0 / 0
Creating metadata imports
Last updated: Dec 13, 2024
Creating metadata imports

You can import technical metadata and lineage metadata to add data assets to a project or a catalog. In a project, you can prepare and analyze the data before you publish it to a catalog.

Import metadata into a project as data assets to prepare and analyze the data before you publish it to a catalog. Profile such data assets, analyze data quality, and assign terms to provide business context by running metadata enrichment. To do a deeper quality analysis, run data quality rules on the data assets. You can also add data assets to a catalog directly if the data is ready to be shared without further preparation. Import lineage metadata to see where your data comes from, how it changes and where it flows.

Supported connections
See the Metadata import column in Supported connectors. You can use APIs instead of the user interface to retrieve the list of supported connections or to create a metadata import asset. The links to these APIs are listed in the Learn more section.
Required permissions
To create, manage, and run a metadata import, you must have these roles and permissions:
  • The Admin or the Editor role in the project.
  • The Admin or the Editor role in the catalog to which you want to import or publish the assets.
  • Access to the connections to the data sources of the data assets to be imported and the SELECT or a similar permission on the corresponding databases.
  • Manage data lineage permission to import lineage metadata.

Prerequisites

Before you start creating a metadata import for a new data source, complete the following steps:

  1. Create a data source definition.
  2. Create a connection to the data source in a project.
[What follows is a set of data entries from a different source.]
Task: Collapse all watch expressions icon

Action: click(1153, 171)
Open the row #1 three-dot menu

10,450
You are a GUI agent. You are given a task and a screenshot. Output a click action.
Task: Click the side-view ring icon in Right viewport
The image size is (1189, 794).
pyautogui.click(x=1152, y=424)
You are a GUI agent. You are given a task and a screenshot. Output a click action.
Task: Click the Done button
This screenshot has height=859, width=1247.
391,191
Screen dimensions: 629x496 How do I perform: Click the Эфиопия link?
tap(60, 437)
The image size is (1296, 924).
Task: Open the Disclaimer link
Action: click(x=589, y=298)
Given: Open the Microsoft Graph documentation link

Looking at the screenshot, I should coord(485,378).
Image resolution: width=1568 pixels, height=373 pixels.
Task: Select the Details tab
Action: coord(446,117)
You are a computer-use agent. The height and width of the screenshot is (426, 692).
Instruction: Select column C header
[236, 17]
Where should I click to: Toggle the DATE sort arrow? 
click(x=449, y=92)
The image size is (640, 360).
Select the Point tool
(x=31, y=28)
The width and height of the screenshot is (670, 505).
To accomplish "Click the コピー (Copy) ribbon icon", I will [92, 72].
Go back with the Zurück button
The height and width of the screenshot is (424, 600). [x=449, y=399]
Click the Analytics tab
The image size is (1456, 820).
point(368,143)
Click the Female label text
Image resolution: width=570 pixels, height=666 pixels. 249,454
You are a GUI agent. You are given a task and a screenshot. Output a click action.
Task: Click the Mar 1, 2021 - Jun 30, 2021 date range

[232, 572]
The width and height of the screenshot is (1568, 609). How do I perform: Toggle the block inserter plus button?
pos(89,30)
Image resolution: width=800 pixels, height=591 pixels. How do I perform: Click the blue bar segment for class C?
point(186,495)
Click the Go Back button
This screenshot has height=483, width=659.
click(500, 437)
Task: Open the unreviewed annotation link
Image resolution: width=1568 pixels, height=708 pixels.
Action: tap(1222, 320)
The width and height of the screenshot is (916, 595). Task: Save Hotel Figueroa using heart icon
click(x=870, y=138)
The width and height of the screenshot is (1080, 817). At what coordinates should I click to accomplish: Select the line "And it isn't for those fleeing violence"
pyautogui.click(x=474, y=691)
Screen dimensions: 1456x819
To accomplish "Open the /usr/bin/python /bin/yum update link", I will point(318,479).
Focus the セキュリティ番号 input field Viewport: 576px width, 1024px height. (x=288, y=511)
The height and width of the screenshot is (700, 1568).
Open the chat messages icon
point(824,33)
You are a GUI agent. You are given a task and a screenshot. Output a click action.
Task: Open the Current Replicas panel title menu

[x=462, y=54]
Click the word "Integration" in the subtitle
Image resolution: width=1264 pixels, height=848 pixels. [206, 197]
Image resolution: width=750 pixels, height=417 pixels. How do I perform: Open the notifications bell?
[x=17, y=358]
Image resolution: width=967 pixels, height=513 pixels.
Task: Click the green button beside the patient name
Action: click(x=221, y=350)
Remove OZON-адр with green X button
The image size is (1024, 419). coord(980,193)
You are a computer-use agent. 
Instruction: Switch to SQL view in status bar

Each data source requires various connection details. You can find this information in each connection topic in the Connectors section. For more information about data source definition and connections in the context of metadata import, see Designing metadata imports: Data source.

Creating a metadata import asset and importing metadata

To create a metadata import asset and a job for importing metadata into a project or a catalog:

  1. Open a project, go to the project's Asset page and click New asset > Import metadata for data assets.

  2. Specify a name for the metadata import. Optionally, you can provide a description.

  3. Select tags to be assigned to the metadata import asset to simplify searching. You can create new tags by entering the tag name.

  4. Select the import goal. You can select one or both goals. See Import goal.

  5. If you selected the Import asset metadata goal, select the import target. You can import metadata into the project that you're working in or to any catalog for which you have an editor or admin role. See Import target.

  6. Provide details for the data source for your metadata import. Data source definition is required when you import lineage metadata. When you import asset metadata, select either a data source definition or a connection. Depending on the data source, you might need to select a scanner as well. See Data source.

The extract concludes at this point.